→ WORK TASK
Copy out every record below with complete accuracy.

━━━━━━━━

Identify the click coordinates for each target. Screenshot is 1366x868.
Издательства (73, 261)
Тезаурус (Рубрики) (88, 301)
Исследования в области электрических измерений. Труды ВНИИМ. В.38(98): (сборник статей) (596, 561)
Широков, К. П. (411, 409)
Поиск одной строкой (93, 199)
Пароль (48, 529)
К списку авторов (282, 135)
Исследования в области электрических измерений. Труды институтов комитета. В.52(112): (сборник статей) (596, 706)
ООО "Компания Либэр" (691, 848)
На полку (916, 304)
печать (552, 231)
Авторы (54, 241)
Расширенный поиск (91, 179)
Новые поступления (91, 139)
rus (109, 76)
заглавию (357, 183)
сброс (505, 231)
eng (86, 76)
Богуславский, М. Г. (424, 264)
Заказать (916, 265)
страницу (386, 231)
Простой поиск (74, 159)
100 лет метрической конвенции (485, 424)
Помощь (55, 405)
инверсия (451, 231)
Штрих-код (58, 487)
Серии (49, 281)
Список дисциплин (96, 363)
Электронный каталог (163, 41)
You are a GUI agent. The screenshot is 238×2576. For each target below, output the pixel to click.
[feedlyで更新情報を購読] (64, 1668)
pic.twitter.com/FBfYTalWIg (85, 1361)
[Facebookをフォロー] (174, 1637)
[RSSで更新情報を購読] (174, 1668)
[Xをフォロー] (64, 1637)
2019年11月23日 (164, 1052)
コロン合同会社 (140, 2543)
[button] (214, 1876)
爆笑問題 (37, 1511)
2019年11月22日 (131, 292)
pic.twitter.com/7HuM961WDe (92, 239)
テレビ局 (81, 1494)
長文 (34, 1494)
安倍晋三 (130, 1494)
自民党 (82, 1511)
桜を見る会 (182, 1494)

━━━━━━━━

→ PROBLEM SOLUTION
Identify the click coordinates for each target. Screenshot is 1366x868.
Издательства (73, 261)
Тезаурус (Рубрики) (88, 301)
Исследования в области электрических измерений. Труды ВНИИМ. В.38(98): (сборник статей) (596, 561)
Широков, К. П. (411, 409)
Поиск одной строкой (93, 199)
Пароль (48, 529)
К списку авторов (282, 135)
Исследования в области электрических измерений. Труды институтов комитета. В.52(112): (сборник статей) (596, 706)
ООО "Компания Либэр" (691, 848)
На полку (916, 304)
печать (552, 231)
Авторы (54, 241)
Расширенный поиск (91, 179)
Новые поступления (91, 139)
rus (109, 76)
заглавию (357, 183)
сброс (505, 231)
eng (86, 76)
Богуславский, М. Г. (424, 264)
Заказать (916, 265)
страницу (386, 231)
Простой поиск (74, 159)
100 лет метрической конвенции (485, 424)
Помощь (55, 405)
инверсия (451, 231)
Штрих-код (58, 487)
Серии (49, 281)
Список дисциплин (96, 363)
Электронный каталог (163, 41)
You are a GUI agent. The screenshot is 238×2576. For each target below, output the pixel to click.
[feedlyで更新情報を購読] (64, 1668)
pic.twitter.com/FBfYTalWIg (85, 1361)
[Facebookをフォロー] (174, 1637)
[RSSで更新情報を購読] (174, 1668)
[Xをフォロー] (64, 1637)
2019年11月23日 (164, 1052)
コロン合同会社 (140, 2543)
[button] (214, 1876)
爆笑問題 (37, 1511)
2019年11月22日 (131, 292)
pic.twitter.com/7HuM961WDe (92, 239)
テレビ局 (81, 1494)
長文 (34, 1494)
安倍晋三 (130, 1494)
自民党 (82, 1511)
桜を見る会 (182, 1494)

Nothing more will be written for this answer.